• [TASK PROMPT]:
Please set out each line below exactly as it stands, without the images.

--------------------------------------------------

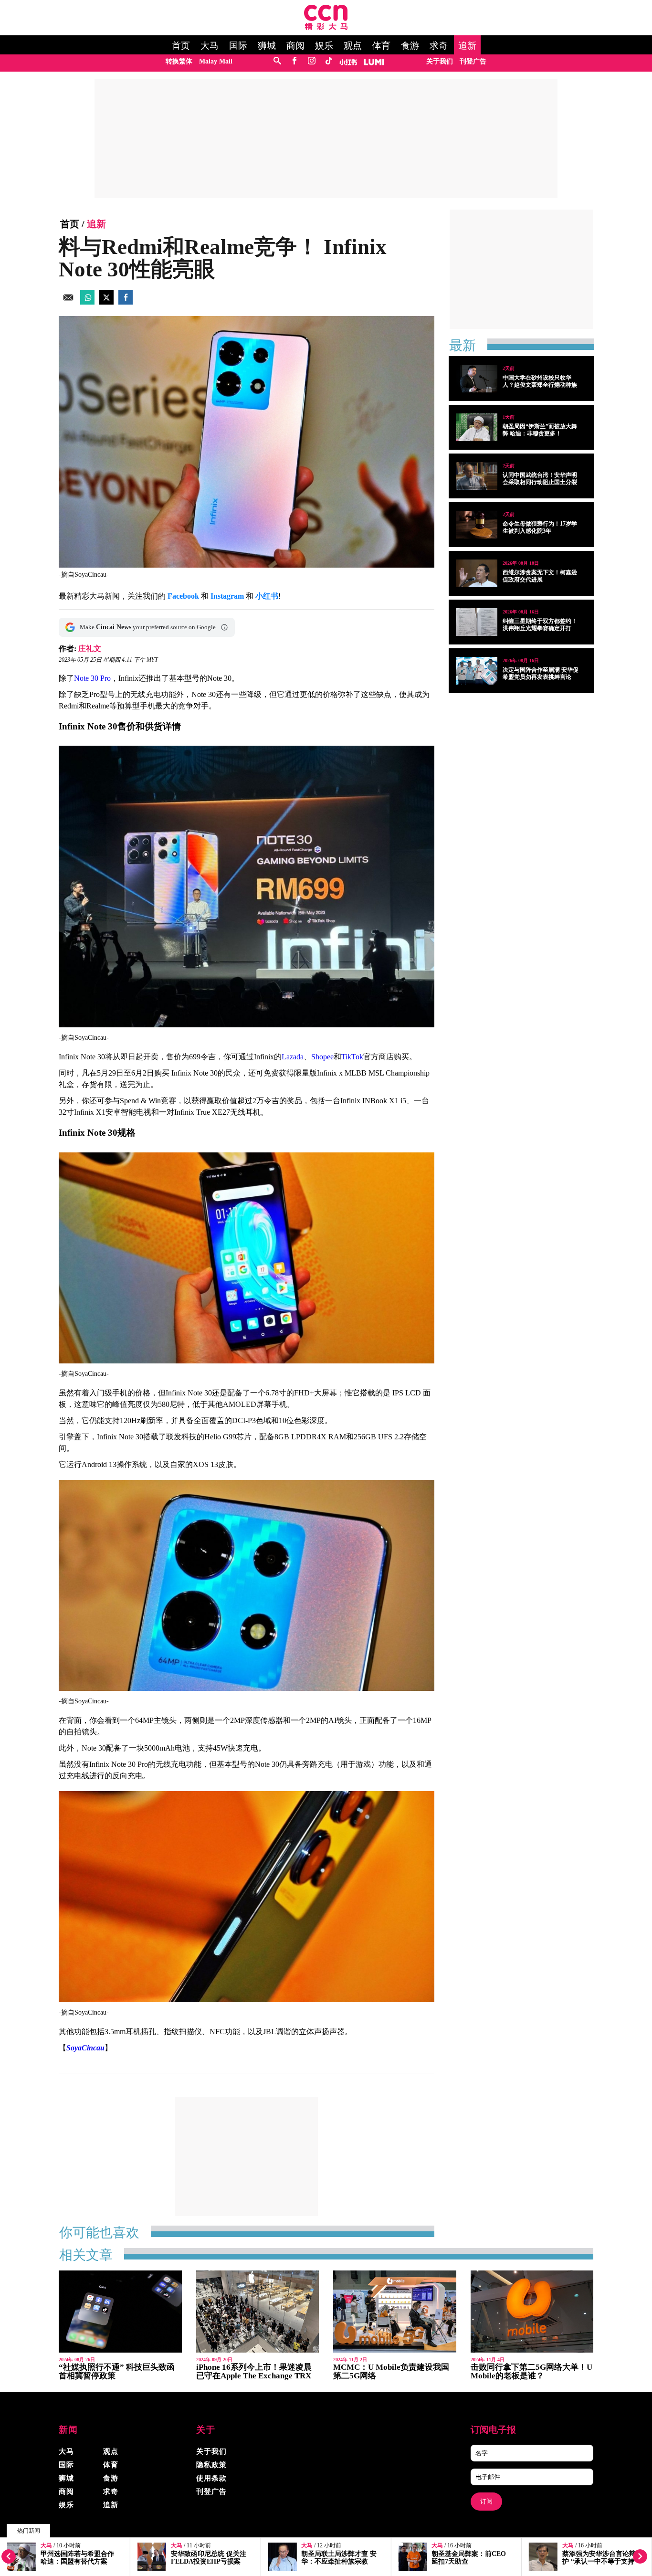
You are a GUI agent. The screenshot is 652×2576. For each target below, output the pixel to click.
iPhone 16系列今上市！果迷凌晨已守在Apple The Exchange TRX (254, 2371)
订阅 (486, 2501)
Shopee (322, 1057)
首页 (181, 46)
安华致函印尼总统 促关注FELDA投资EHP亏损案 (208, 2557)
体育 (381, 46)
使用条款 (211, 2478)
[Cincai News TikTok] (329, 61)
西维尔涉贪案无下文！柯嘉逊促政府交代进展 (540, 576)
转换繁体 (179, 61)
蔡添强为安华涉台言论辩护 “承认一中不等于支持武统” (599, 2561)
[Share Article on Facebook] (125, 302)
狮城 (267, 46)
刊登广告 (473, 61)
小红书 (266, 596)
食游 (410, 46)
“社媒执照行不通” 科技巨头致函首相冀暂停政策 (117, 2371)
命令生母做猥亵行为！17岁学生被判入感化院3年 (540, 527)
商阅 (295, 46)
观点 (353, 46)
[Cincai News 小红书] (348, 61)
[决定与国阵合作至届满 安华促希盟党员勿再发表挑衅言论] (476, 671)
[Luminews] (374, 61)
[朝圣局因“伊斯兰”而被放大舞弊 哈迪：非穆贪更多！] (476, 427)
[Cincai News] (325, 27)
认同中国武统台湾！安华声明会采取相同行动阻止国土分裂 (540, 479)
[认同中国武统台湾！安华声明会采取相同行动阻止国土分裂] (476, 476)
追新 (467, 46)
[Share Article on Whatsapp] (87, 302)
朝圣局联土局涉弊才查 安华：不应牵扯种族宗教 (339, 2557)
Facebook (183, 596)
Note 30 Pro (92, 678)
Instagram (227, 596)
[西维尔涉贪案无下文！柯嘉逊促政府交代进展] (476, 573)
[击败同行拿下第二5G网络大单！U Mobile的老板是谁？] (532, 2311)
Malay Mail (215, 61)
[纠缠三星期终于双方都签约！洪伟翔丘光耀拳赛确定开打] (476, 622)
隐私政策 (211, 2465)
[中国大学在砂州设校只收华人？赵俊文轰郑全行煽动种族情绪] (476, 378)
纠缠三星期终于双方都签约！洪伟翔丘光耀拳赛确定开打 (540, 625)
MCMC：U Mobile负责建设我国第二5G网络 (391, 2371)
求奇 (439, 46)
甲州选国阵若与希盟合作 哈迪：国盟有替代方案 (77, 2557)
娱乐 (324, 46)
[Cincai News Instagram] (311, 61)
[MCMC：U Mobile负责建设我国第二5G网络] (394, 2311)
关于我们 (439, 61)
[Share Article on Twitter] (106, 302)
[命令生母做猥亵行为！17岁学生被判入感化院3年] (476, 524)
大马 (209, 46)
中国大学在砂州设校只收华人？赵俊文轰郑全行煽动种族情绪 (540, 384)
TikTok (352, 1057)
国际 (238, 46)
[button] (224, 627)
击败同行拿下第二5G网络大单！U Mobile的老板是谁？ (531, 2371)
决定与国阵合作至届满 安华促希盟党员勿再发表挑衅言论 (540, 673)
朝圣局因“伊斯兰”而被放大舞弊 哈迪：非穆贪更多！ (540, 430)
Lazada (293, 1057)
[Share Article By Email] (68, 302)
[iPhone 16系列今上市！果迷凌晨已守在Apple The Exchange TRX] (257, 2311)
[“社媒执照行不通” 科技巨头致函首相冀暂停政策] (120, 2311)
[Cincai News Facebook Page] (294, 61)
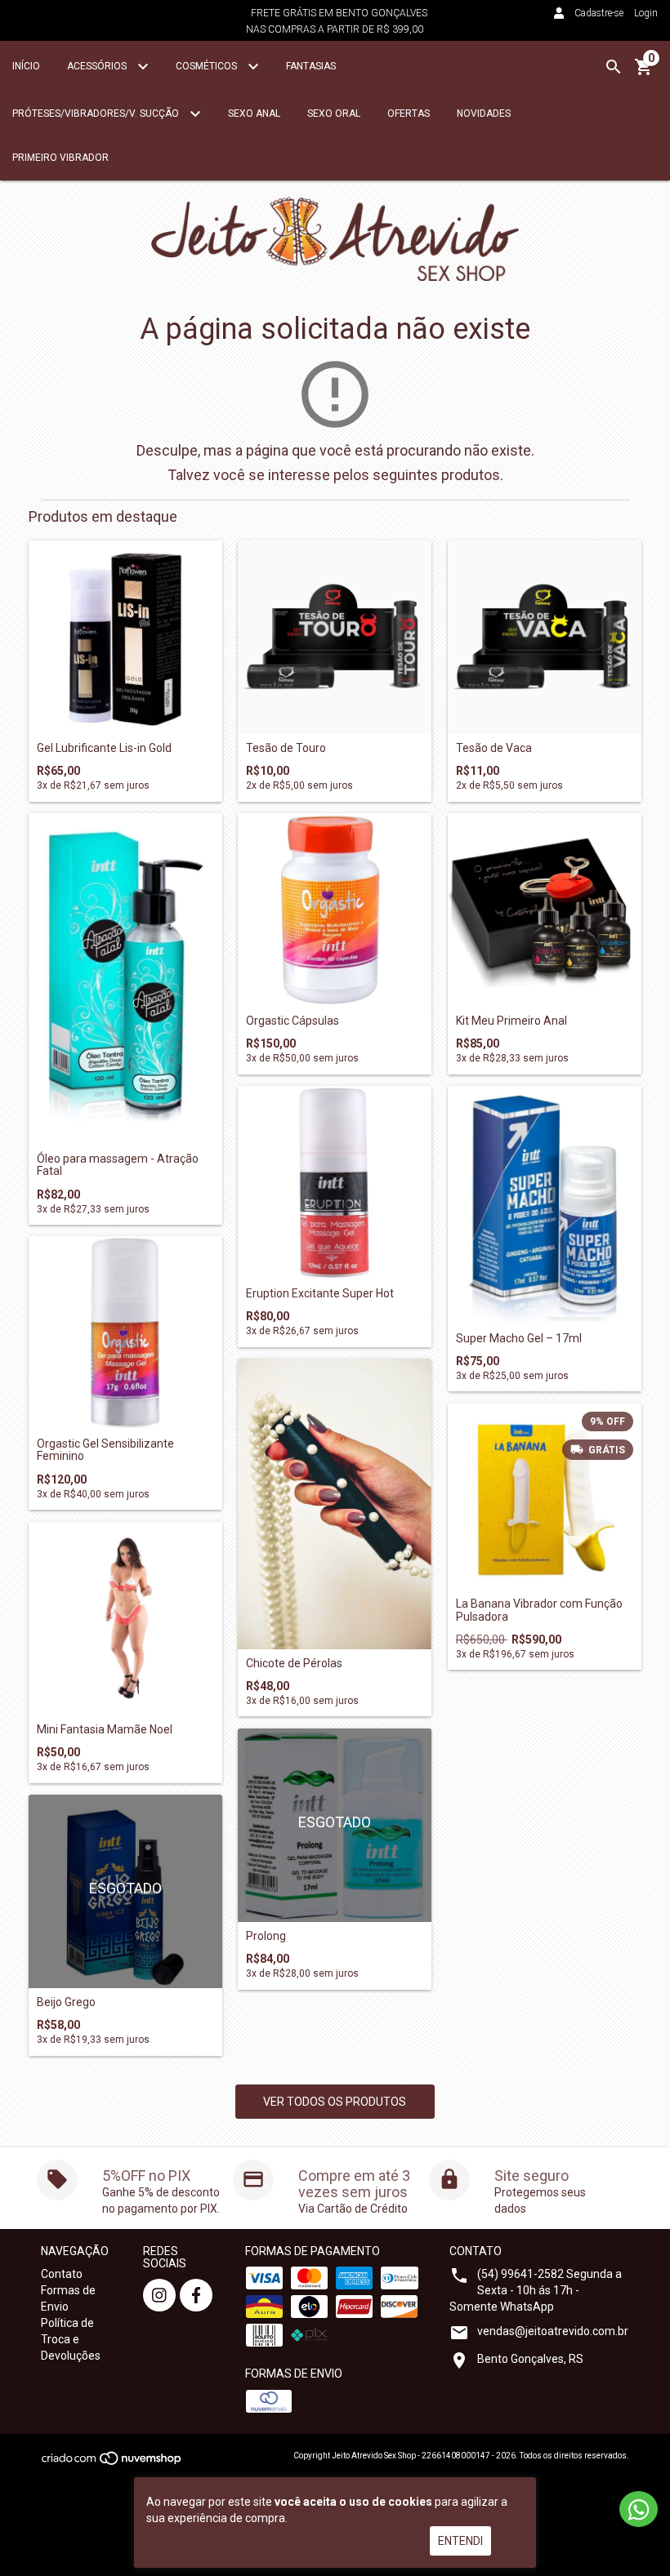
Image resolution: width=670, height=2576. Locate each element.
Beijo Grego (66, 2002)
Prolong (266, 1936)
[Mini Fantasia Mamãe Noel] (125, 1618)
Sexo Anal (254, 113)
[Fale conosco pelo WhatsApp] (638, 2509)
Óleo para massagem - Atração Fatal (118, 1165)
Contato (62, 2273)
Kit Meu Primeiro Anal (511, 1021)
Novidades (484, 113)
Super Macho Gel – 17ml (519, 1338)
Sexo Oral (333, 113)
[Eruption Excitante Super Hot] (334, 1182)
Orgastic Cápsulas (292, 1021)
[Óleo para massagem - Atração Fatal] (125, 979)
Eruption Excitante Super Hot (320, 1294)
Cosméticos (207, 66)
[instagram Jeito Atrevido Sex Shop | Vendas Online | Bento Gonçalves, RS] (159, 2295)
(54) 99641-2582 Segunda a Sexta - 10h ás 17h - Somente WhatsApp (535, 2290)
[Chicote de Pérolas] (334, 1503)
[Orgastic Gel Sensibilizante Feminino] (125, 1333)
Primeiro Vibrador (60, 157)
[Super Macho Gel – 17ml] (544, 1205)
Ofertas (408, 113)
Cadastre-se (598, 13)
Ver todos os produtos (334, 2101)
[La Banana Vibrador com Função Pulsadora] (544, 1497)
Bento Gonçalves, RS (530, 2358)
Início (26, 66)
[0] (644, 72)
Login (646, 13)
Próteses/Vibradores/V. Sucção (96, 113)
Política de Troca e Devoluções (70, 2339)
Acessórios (98, 66)
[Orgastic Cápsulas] (334, 910)
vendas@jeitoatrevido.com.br (552, 2331)
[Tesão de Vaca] (544, 637)
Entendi (460, 2540)
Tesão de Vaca (494, 748)
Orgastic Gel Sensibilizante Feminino (105, 1450)
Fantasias (311, 66)
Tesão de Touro (286, 748)
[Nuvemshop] (112, 2462)
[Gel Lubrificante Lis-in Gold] (125, 637)
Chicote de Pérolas (294, 1663)
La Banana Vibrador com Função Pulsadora (539, 1610)
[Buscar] (614, 67)
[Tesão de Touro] (334, 637)
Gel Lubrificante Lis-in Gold (104, 748)
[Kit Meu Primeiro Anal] (544, 910)
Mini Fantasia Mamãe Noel (104, 1730)
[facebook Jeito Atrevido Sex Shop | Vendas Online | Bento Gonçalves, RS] (196, 2295)
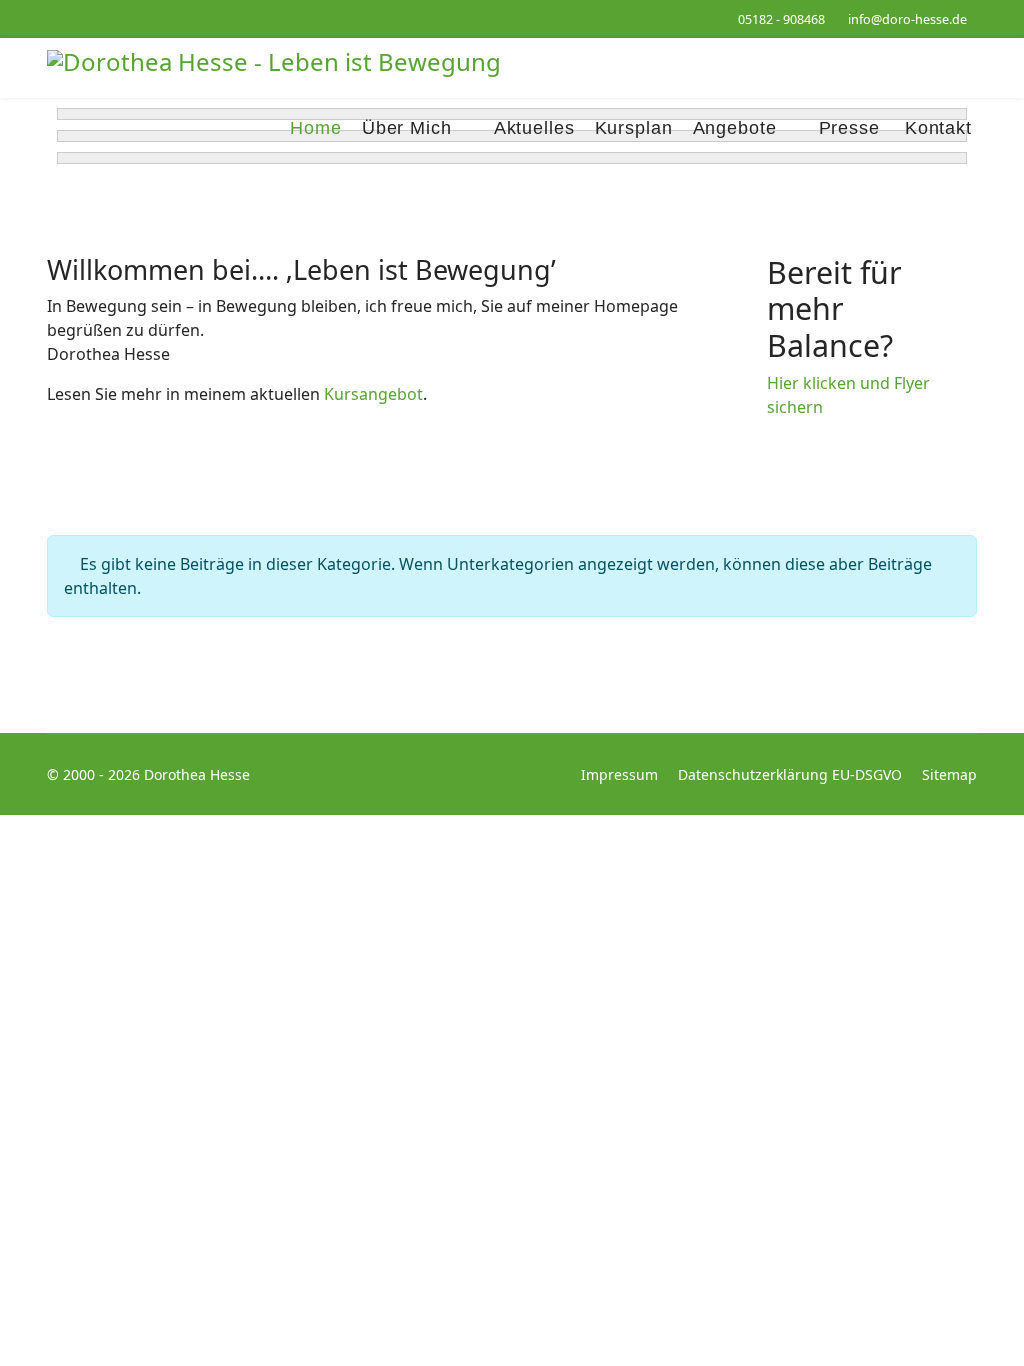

--------------------------------------------------

• [SOLUTION TO THIS PROBLEM]:
You are a GUI agent. The screenshot is 652×2576. For each target below, output the pixel to click.
iPhone 16系列今上市！果迷凌晨已守在Apple The Exchange TRX (254, 2371)
订阅 (486, 2501)
Shopee (322, 1057)
首页 (181, 46)
安华致函印尼总统 促关注FELDA投资EHP亏损案 (208, 2557)
体育 (381, 46)
使用条款 (211, 2478)
[Cincai News TikTok] (329, 61)
西维尔涉贪案无下文！柯嘉逊促政府交代进展 (540, 576)
转换繁体 (179, 61)
蔡添强为安华涉台言论辩护 “承认一中不等于支持武统” (599, 2561)
[Share Article on Facebook] (125, 302)
狮城 (267, 46)
刊登广告 (473, 61)
小红书 (266, 596)
食游 (410, 46)
“社媒执照行不通” 科技巨头致函首相冀暂停政策 (117, 2371)
命令生母做猥亵行为！17岁学生被判入感化院3年 (540, 527)
商阅 (295, 46)
观点 (353, 46)
[Cincai News 小红书] (348, 61)
[决定与国阵合作至届满 安华促希盟党员勿再发表挑衅言论] (476, 671)
[Luminews] (374, 61)
[朝圣局因“伊斯兰”而被放大舞弊 哈迪：非穆贪更多！] (476, 427)
[Cincai News] (325, 27)
认同中国武统台湾！安华声明会采取相同行动阻止国土分裂 (540, 479)
[认同中国武统台湾！安华声明会采取相同行动阻止国土分裂] (476, 476)
追新 (467, 46)
[Share Article on Whatsapp] (87, 302)
朝圣局联土局涉弊才查 安华：不应牵扯种族宗教 (339, 2557)
Facebook (183, 596)
Note 30 Pro (92, 678)
Instagram (227, 596)
[西维尔涉贪案无下文！柯嘉逊促政府交代进展] (476, 573)
[击败同行拿下第二5G网络大单！U Mobile的老板是谁？] (532, 2311)
Malay Mail (215, 61)
[纠缠三星期终于双方都签约！洪伟翔丘光耀拳赛确定开打] (476, 622)
隐私政策 (211, 2465)
[中国大学在砂州设校只收华人？赵俊文轰郑全行煽动种族情绪] (476, 378)
纠缠三星期终于双方都签约！洪伟翔丘光耀拳赛确定开打 (540, 625)
MCMC：U Mobile负责建设我国第二5G网络 (391, 2371)
求奇 (439, 46)
甲州选国阵若与希盟合作 哈迪：国盟有替代方案 (77, 2557)
娱乐 (324, 46)
[Cincai News Instagram] (311, 61)
[MCMC：U Mobile负责建设我国第二5G网络] (394, 2311)
关于我们 (439, 61)
[Share Article on Twitter] (106, 302)
[命令生母做猥亵行为！17岁学生被判入感化院3年] (476, 524)
大马 (209, 46)
中国大学在砂州设校只收华人？赵俊文轰郑全行煽动种族情绪 (540, 384)
TikTok (352, 1057)
国际 (238, 46)
[button] (224, 627)
击败同行拿下第二5G网络大单！U Mobile的老板是谁？ (531, 2371)
决定与国阵合作至届满 安华促希盟党员勿再发表挑衅言论 (540, 673)
朝圣局因“伊斯兰”而被放大舞弊 哈迪：非穆贪更多！ (540, 430)
Lazada (293, 1057)
[Share Article By Email] (68, 302)
[iPhone 16系列今上市！果迷凌晨已守在Apple The Exchange TRX] (257, 2311)
[“社媒执照行不通” 科技巨头致函首相冀暂停政策] (120, 2311)
[Cincai News Facebook Page] (294, 61)
Image resolution: width=670, height=2576. Locate each element.
Beijo Grego (66, 2002)
Prolong (266, 1936)
[Mini Fantasia Mamãe Noel] (125, 1618)
Sexo Anal (254, 113)
[Fale conosco pelo WhatsApp] (638, 2509)
Óleo para massagem - Atração Fatal (118, 1165)
Contato (62, 2273)
Kit Meu Primeiro Anal (511, 1021)
Novidades (484, 113)
Super Macho Gel – 17ml (519, 1338)
Sexo Oral (333, 113)
[Eruption Excitante Super Hot] (334, 1182)
Orgastic Cápsulas (292, 1021)
[Óleo para massagem - Atração Fatal] (125, 979)
Eruption Excitante Super Hot (320, 1294)
Cosméticos (207, 66)
[instagram Jeito Atrevido Sex Shop | Vendas Online | Bento Gonçalves, RS] (159, 2295)
(54) 99641-2582 Segunda a Sexta - 10h ás 17h - Somente WhatsApp (535, 2290)
[Chicote de Pérolas] (334, 1503)
[Orgastic Gel Sensibilizante Feminino] (125, 1333)
Primeiro Vibrador (60, 157)
[Super Macho Gel – 17ml] (544, 1205)
Ofertas (408, 113)
Cadastre-se (598, 13)
Ver todos os produtos (334, 2101)
[La Banana Vibrador com Função Pulsadora] (544, 1497)
Bento Gonçalves, RS (530, 2358)
Início (26, 66)
[0] (644, 72)
Login (646, 13)
Próteses/Vibradores/V. Sucção (96, 113)
Política de Troca e Devoluções (70, 2339)
Acessórios (98, 66)
[Orgastic Cápsulas] (334, 910)
vendas@jeitoatrevido.com.br (552, 2331)
[Tesão de Vaca] (544, 637)
Entendi (460, 2540)
Tesão de Vaca (494, 748)
Orgastic Gel Sensibilizante Feminino (105, 1450)
Fantasias (311, 66)
Tesão de Touro (286, 748)
[Nuvemshop] (112, 2462)
[Gel Lubrificante Lis-in Gold] (125, 637)
Chicote de Pérolas (294, 1663)
La Banana Vibrador com Função Pulsadora (539, 1610)
[Buscar] (614, 67)
[Tesão de Touro] (334, 637)
Gel Lubrificante Lis-in Gold (104, 748)
[Kit Meu Primeiro Anal] (544, 910)
Mini Fantasia Mamãe Noel (104, 1730)
[facebook Jeito Atrevido Sex Shop | Vendas Online | Bento Gonçalves, RS] (196, 2295)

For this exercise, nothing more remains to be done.